WHAT THIS EXERCISE ASKS
A - According to the blog entries, what model was the old motherboard that the author replaced?
B - Summarize the blog entries in two sentences.

SELECTED EXCERPT
• • • •
Monday 25 December 2017

Grinding Steel Balls

Subject: Re: Grinding Steel Balls For Mining and Cement Mills

Nice day.
My friend ,do you still in need of grinding steel balls ?

We are the manufacturer of high chromium cast grinding balls and forged grinding balls, our grinding balls used in cement plant and mining industry.

No thanks, I'm happy with the balls I already have.

Sunday 24 December 2017

Server problems

One of my servers was giving problems. It was reporting hard drive errors, in various drives, and it wasn't consistent about it. This came to a head when the system drive failed.

So I replaced the system drive, but then I couldn't load Linux on the new drive. Strange!

I thought about this for a while, and decided to replace the motherboard. The old mobo was a P4VP-800, and I've had a few of those, and they do fail. The new mobo worked fine with all the drives.

So I replaced the motherboard, and that seems to have fixed the problem.
• • • •
INFORMATION SHOWN
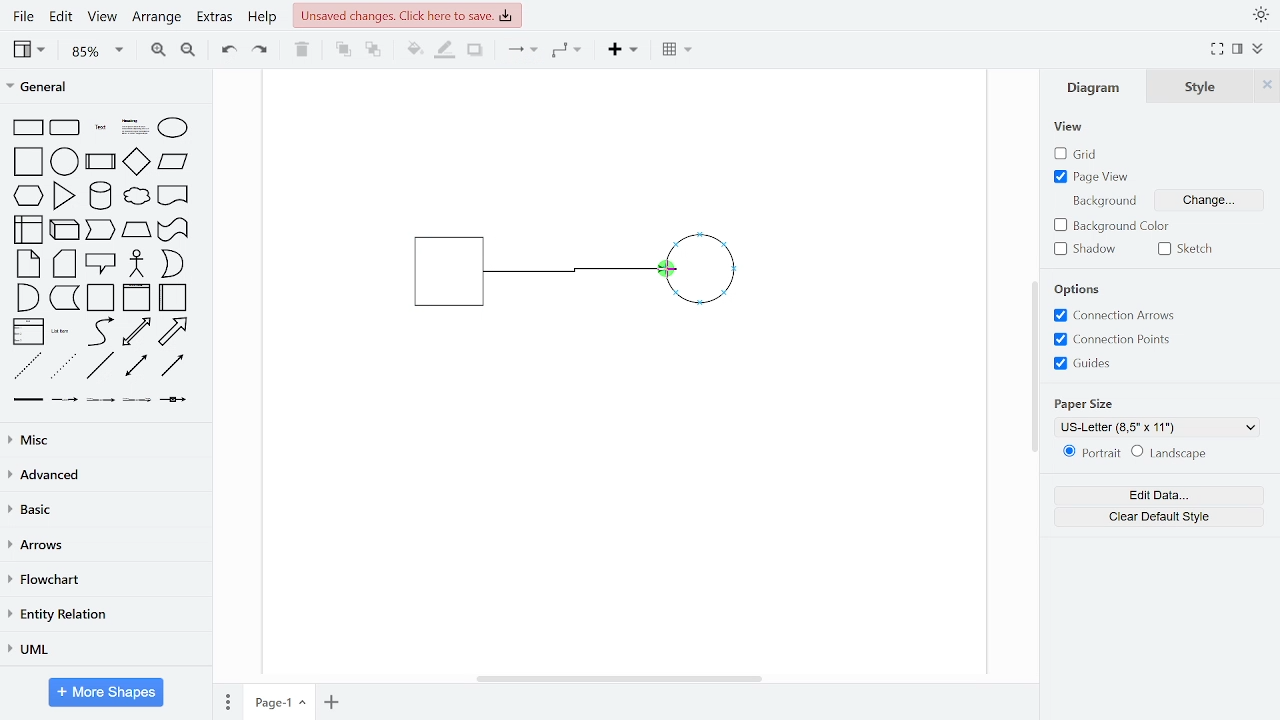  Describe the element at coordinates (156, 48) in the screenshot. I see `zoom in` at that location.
• • • •
THE RESPONSES
A - The old motherboard was a P4VP-800.

B - The December 25, 2017 entry quotes an offer from a manufacturer of high chromium cast and forged grinding balls for the cement and mining industries, which the author declines. The December 24, 2017 entry describes a server with inconsistent hard drive errors and a failed system drive, a problem that replacing the drive did not solve but that replacing the P4VP-800 motherboard appears to have fixed.